- DOCUMENT SECTION:
════════════════════

Div 3 dp problem polycarp

I need help in understanding the recurrence in below solution especially the significance of this taken variable in the recurrence whose value can be zero or one.

#include <bits/stdc++.h>
using namespace std;
 
#define IOS ios::sync_with_stdio(0); cin.tie(0); cout.tie(0);
#define endl "\n"
 
const int N=2e5+5;
 
int n;
string s;
int cache[N][3][2];
 
int dp(int i, int rem, int taken)
{
	if(i==n)
		return (rem==0 && taken==1);
	int &ans=cache[i][rem][taken];
	if(ans!=-1)
		return ans;
	if(!taken)

════════════════════

- WRITTEN EXERCISE 1: Reproduce the listing lines verbatim, starting at the line that contains "This screenshot has height=998, width=804." and stopping after the line that contains "Looking at the screenshot, I should (621, 573).".

════════════════════

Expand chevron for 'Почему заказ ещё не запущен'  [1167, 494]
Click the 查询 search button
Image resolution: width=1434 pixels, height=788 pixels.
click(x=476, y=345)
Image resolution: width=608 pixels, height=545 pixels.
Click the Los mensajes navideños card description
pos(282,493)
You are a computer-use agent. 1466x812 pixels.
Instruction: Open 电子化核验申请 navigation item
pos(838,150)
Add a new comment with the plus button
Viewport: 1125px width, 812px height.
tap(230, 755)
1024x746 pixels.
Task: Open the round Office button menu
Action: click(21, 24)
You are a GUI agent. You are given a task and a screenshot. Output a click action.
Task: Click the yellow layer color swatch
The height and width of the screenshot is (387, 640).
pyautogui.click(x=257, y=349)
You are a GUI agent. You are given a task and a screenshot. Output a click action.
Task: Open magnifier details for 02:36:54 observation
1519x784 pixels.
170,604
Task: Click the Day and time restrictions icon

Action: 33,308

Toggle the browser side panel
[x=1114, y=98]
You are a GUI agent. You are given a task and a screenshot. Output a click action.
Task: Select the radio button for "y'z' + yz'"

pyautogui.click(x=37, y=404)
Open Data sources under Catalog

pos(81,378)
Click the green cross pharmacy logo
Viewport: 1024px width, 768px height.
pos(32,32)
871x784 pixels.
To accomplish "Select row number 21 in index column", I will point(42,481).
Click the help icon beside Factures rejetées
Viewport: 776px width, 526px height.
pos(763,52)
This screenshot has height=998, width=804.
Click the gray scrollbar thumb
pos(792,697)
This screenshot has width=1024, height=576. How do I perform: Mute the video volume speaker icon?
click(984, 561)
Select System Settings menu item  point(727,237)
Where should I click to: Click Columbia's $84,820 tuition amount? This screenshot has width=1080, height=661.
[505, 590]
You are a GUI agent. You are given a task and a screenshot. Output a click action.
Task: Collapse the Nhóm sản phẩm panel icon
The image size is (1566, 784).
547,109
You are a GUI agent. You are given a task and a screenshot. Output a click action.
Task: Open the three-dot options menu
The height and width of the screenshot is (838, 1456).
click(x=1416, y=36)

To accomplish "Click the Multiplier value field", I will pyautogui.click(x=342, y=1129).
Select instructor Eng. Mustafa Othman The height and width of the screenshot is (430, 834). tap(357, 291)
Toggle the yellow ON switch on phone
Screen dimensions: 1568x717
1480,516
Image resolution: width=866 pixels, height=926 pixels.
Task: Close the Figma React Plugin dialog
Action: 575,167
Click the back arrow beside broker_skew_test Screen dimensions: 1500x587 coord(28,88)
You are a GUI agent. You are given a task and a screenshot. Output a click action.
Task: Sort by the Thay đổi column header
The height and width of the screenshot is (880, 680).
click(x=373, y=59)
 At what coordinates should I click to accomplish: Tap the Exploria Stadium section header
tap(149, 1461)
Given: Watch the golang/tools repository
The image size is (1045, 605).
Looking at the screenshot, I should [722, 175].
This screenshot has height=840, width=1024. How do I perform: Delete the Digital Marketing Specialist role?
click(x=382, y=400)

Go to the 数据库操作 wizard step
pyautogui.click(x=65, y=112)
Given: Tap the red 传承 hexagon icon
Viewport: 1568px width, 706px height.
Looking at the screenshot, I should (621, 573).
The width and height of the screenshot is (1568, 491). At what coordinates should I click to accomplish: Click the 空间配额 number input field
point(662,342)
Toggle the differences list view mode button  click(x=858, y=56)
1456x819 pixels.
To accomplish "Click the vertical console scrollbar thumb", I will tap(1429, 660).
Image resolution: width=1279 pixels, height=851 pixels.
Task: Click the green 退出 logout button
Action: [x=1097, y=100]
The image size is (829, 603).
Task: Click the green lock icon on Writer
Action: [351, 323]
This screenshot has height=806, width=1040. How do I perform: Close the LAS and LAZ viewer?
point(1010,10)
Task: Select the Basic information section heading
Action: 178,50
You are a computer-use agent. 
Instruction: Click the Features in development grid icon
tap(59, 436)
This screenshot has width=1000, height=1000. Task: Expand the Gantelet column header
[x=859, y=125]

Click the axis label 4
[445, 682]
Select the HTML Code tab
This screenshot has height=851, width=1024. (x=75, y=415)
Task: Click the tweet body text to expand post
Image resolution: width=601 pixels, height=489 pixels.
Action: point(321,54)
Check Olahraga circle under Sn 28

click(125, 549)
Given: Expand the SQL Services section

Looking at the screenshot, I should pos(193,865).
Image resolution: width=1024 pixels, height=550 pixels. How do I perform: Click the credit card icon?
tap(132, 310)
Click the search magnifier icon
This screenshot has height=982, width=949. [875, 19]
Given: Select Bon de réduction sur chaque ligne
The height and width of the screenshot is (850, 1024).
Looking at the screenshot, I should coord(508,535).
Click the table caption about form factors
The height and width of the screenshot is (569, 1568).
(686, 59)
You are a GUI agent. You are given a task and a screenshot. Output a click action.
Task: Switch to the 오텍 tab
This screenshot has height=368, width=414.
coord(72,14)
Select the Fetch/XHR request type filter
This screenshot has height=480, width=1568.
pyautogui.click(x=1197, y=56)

════════════════════

- WRITTEN EXERCISE 2: In the Polycarp DP forum post, explain what the poster wants help with and which part of the solution they single out.

- WORKED ANSWER 1:
This screenshot has height=998, width=804.
Click the gray scrollbar thumb
pos(792,697)
This screenshot has width=1024, height=576. How do I perform: Mute the video volume speaker icon?
click(984, 561)
Select System Settings menu item  point(727,237)
Where should I click to: Click Columbia's $84,820 tuition amount? This screenshot has width=1080, height=661.
[505, 590]
You are a GUI agent. You are given a task and a screenshot. Output a click action.
Task: Collapse the Nhóm sản phẩm panel icon
The image size is (1566, 784).
547,109
You are a GUI agent. You are given a task and a screenshot. Output a click action.
Task: Open the three-dot options menu
The height and width of the screenshot is (838, 1456).
click(x=1416, y=36)

To accomplish "Click the Multiplier value field", I will pyautogui.click(x=342, y=1129).
Select instructor Eng. Mustafa Othman The height and width of the screenshot is (430, 834). tap(357, 291)
Toggle the yellow ON switch on phone
Screen dimensions: 1568x717
1480,516
Image resolution: width=866 pixels, height=926 pixels.
Task: Close the Figma React Plugin dialog
Action: 575,167
Click the back arrow beside broker_skew_test Screen dimensions: 1500x587 coord(28,88)
You are a GUI agent. You are given a task and a screenshot. Output a click action.
Task: Sort by the Thay đổi column header
The height and width of the screenshot is (880, 680).
click(x=373, y=59)
 At what coordinates should I click to accomplish: Tap the Exploria Stadium section header
tap(149, 1461)
Given: Watch the golang/tools repository
The image size is (1045, 605).
Looking at the screenshot, I should [722, 175].
This screenshot has height=840, width=1024. How do I perform: Delete the Digital Marketing Specialist role?
click(x=382, y=400)

Go to the 数据库操作 wizard step
pyautogui.click(x=65, y=112)
Given: Tap the red 传承 hexagon icon
Viewport: 1568px width, 706px height.
Looking at the screenshot, I should (621, 573).

- WORKED ANSWER 2: The poster wants help understanding the recurrence in the posted solution. They single out the significance of the taken variable in that recurrence, noting that its value can be zero or one.